SitNews - Stories in the News - Ketchikan, Alaska

 

And still they come
An editorial / By Dale McFeatters
Scripps Howard News Service

 

June 29, 2007
Friday


Senate opponents did more than just vote against immigration reform. They voted in favor of letting a serious situation get even worse.

An attempt to stop debate on the controversial measure and bring it to a final vote, where passage was by no means certain, fell 14 votes short of the 60 needed. Without the Senate going first, the House won't even try. That means another attempt at immigration reform probably won't come until sometime after the 2008 election.
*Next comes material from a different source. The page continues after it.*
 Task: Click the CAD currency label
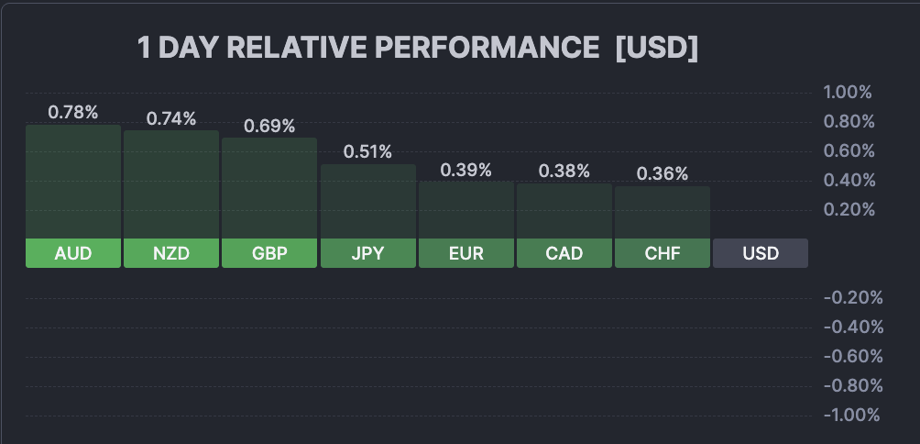pyautogui.click(x=564, y=253)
The vote, with 37 Republicans voting in the negative, was a stinging rebuff of President Bush, who personally lobbied for what would have been the last major legislative initiative of his presidency.
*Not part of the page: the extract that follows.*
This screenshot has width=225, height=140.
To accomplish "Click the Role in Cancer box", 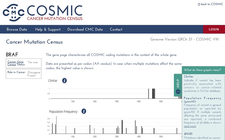I will point(24,74).
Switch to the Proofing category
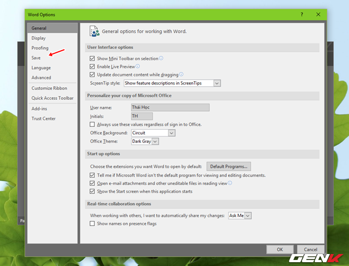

The question facing his legislative aides now is how much the estrangement of the president's own party will affect two of his other salient initiatives, continuing support for the war in Iraq, with a critical test on funding it coming this fall, and reauthorizing his No Child Left Behind, which many Republicans would like to water down.

The bipartisan sponsors of immigration reform grandiloquently called their compromise measure a "grand bargain," and it was in the sense it had something for everybody to find fault with. Just about everybody did, whether the path to legal residency, the visa preferences, the guest-worker program, the employer penalties, the mandatory IDs or the vast and costly bureaucracy needed to administer it. And the bill was easy to demagogue.

Passage required the lawmakers to join hands, take a deep breath and jump into the pool all together. It didn't work. And the individual parts of the package will not pass piecemeal. Opponents are arguing for stepped-up border security, saying that reform will have to wait until we first get control of our borders. This is a nice conceit and the lawmakers will pay lip service to it -- who can be against border security? -- but without the tradeoffs in the bill the hugely expensive border construction projects will be quietly nickeled-and-dimed down to token size in the committee backrooms.

The outcome in the Senate was acceptable only if you're happy with the status quo. As the Senate was acting, a story moved out of California that the Border Patrol had discovered a man and two women trying to sneak into the country in the engine compartment of a pickup truck.

That sucking sound H. Ross Perot heard was not American jobs heading south but impoverished and desperate workers being sucked north by the vast engine of the U.S. economy.